Ireland's Finance Minister has claimed the country's economy will grow this year despite the most draconian budget in the state's history.
Brian Lenihan told the Dail that the economy, as measured by gross domestic product, would increase by an average of 2.75 per cent by 2014.
He said: "Our actions to stabilise the public finances have made progress".
The 2011 budget aims to make 6 billion euros worth of spending savings.
After the budget overhaul, the average industrial worker's take home pay will be slashed by 1,392 euro a year.
Some 50,000 people earning the minimum wage will not have to pay tax, but workers on as little as 10,000 euro a year will be 200 euro less well off.

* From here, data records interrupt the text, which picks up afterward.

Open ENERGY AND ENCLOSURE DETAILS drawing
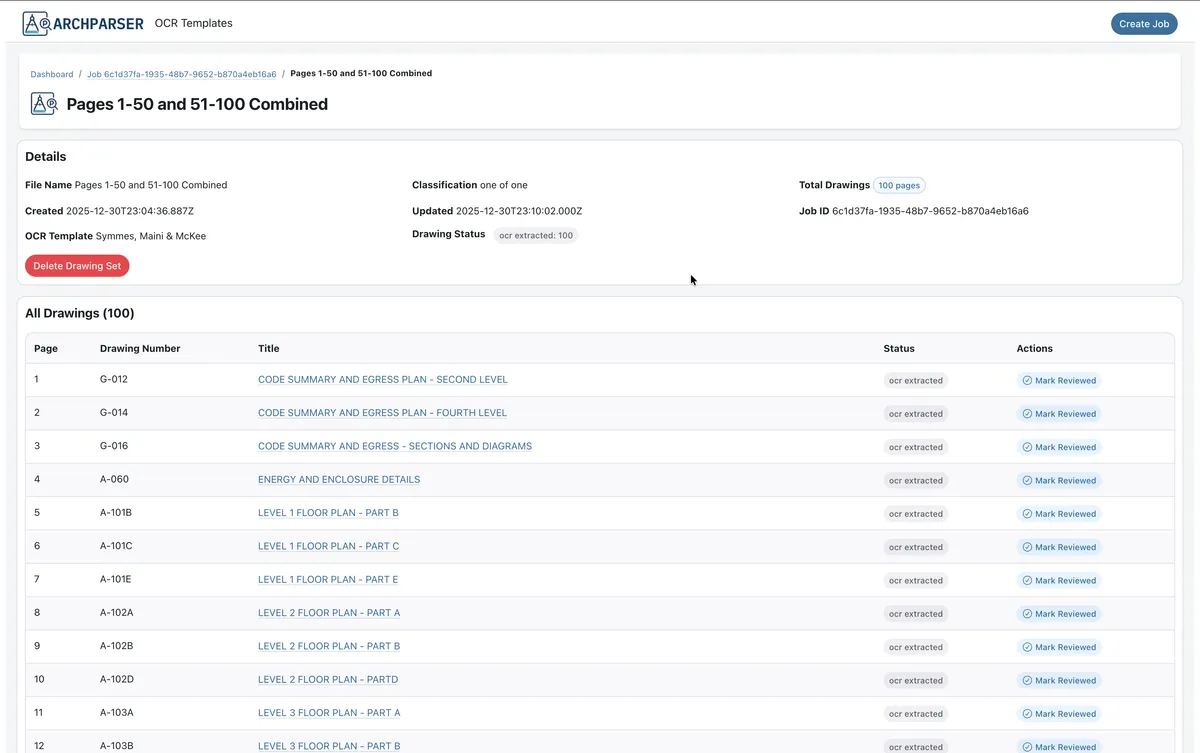This screenshot has width=1200, height=753. (339, 480)
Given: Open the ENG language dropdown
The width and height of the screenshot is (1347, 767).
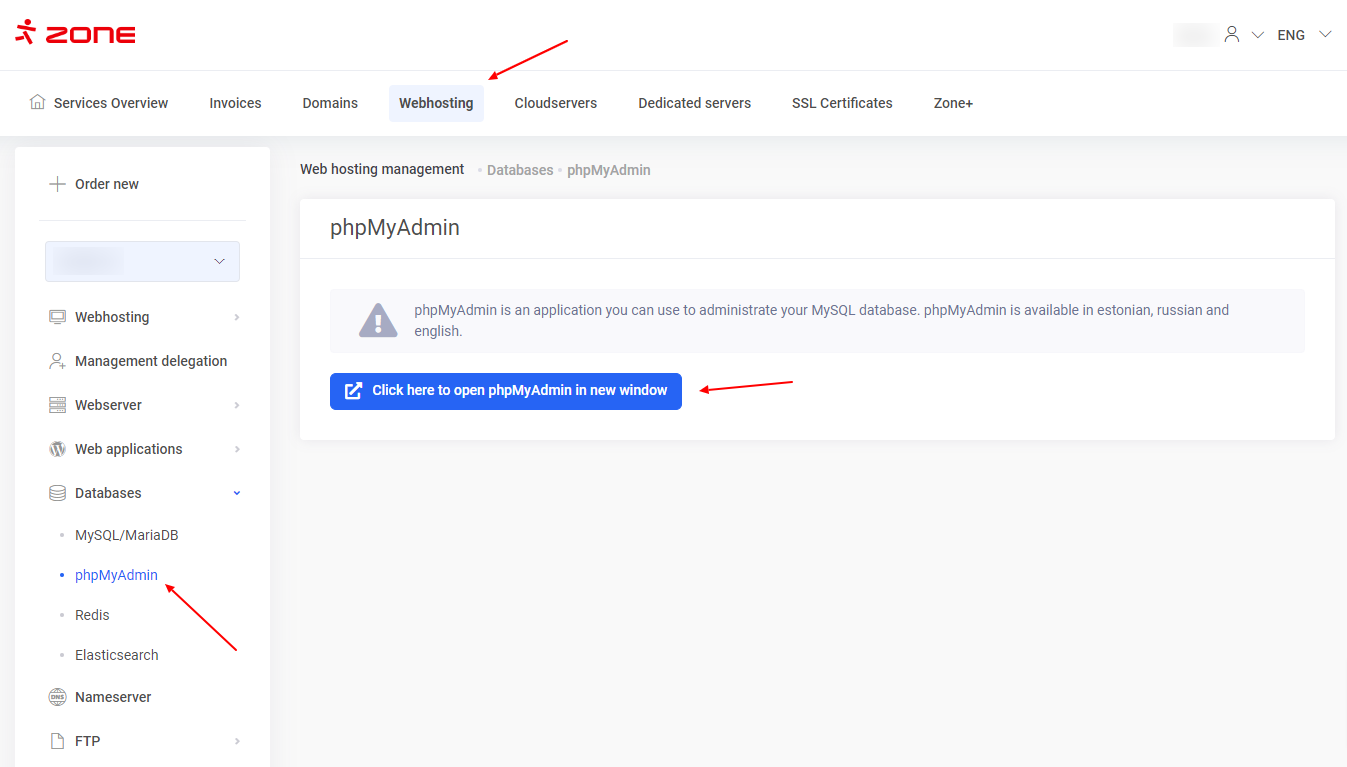Looking at the screenshot, I should pyautogui.click(x=1304, y=35).
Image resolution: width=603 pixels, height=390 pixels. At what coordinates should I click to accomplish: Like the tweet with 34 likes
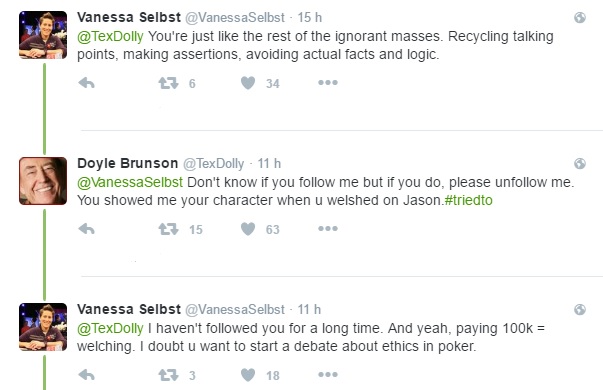pyautogui.click(x=248, y=83)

Civil servants' pay and state pensions have not been touched, and the Government declined to boost taxes for Ireland's wealthy elite.

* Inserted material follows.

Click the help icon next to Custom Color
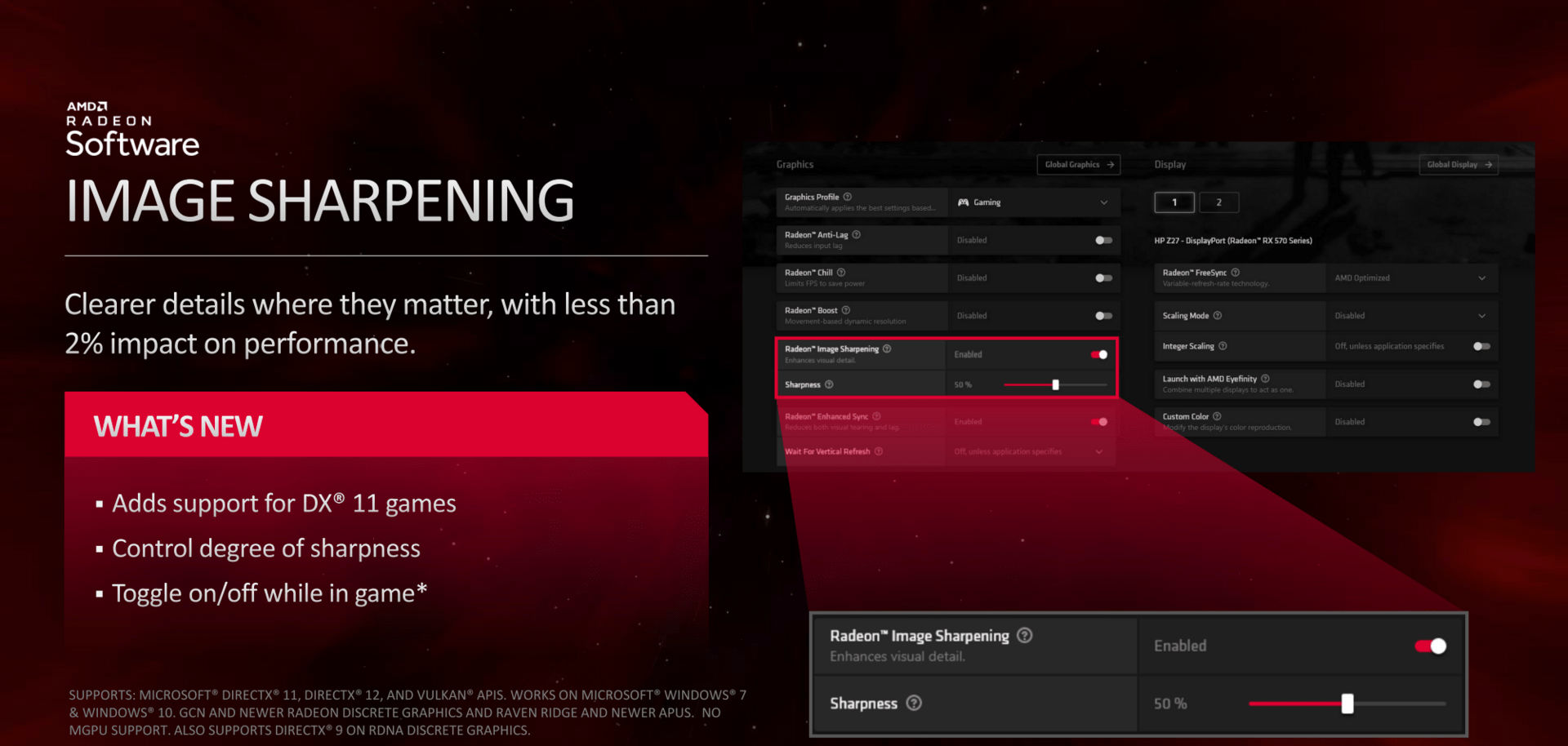pyautogui.click(x=1217, y=416)
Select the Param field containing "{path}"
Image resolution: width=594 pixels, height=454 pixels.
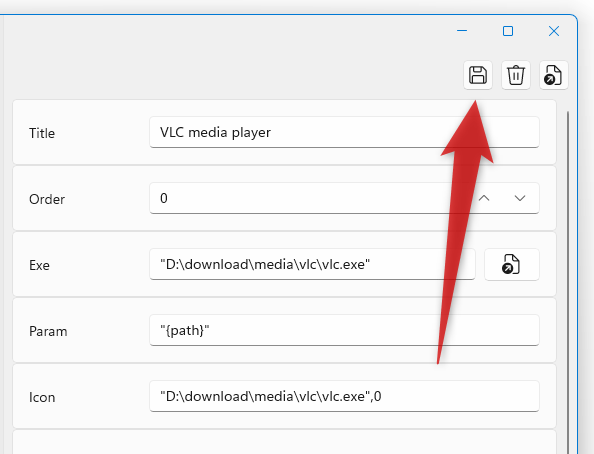tap(344, 330)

Opponents of the ruling Fianna Fail party claimed that the budget comes from a puppet Government under the thumb of the International Monetary Fund and Europe.
Fine Gael finance spokesman Michael Noonan said: "The Government's policies have wrecked the economy, they have destroyed the confidence of the people, they have put 450,000 people out of work, they have forced over 100,000 of our adult children to emigrate, they have increased poverty and they have undermined any concept of social justice in our society," Mr Noonan said.
Sinn Fein finance spokesman Pearse Doherty said: "It is times like this when you have to think, what would the founders of this state think about what has gone on earlier today in this chamber.
"What would people who struggled into being, the people who gave their lives, the people who laboured to bring the Dail into being, to bring the dream of the (1916) proclamation into being ... I'm sure that they would be ashamed by what has gone on in this chamber today."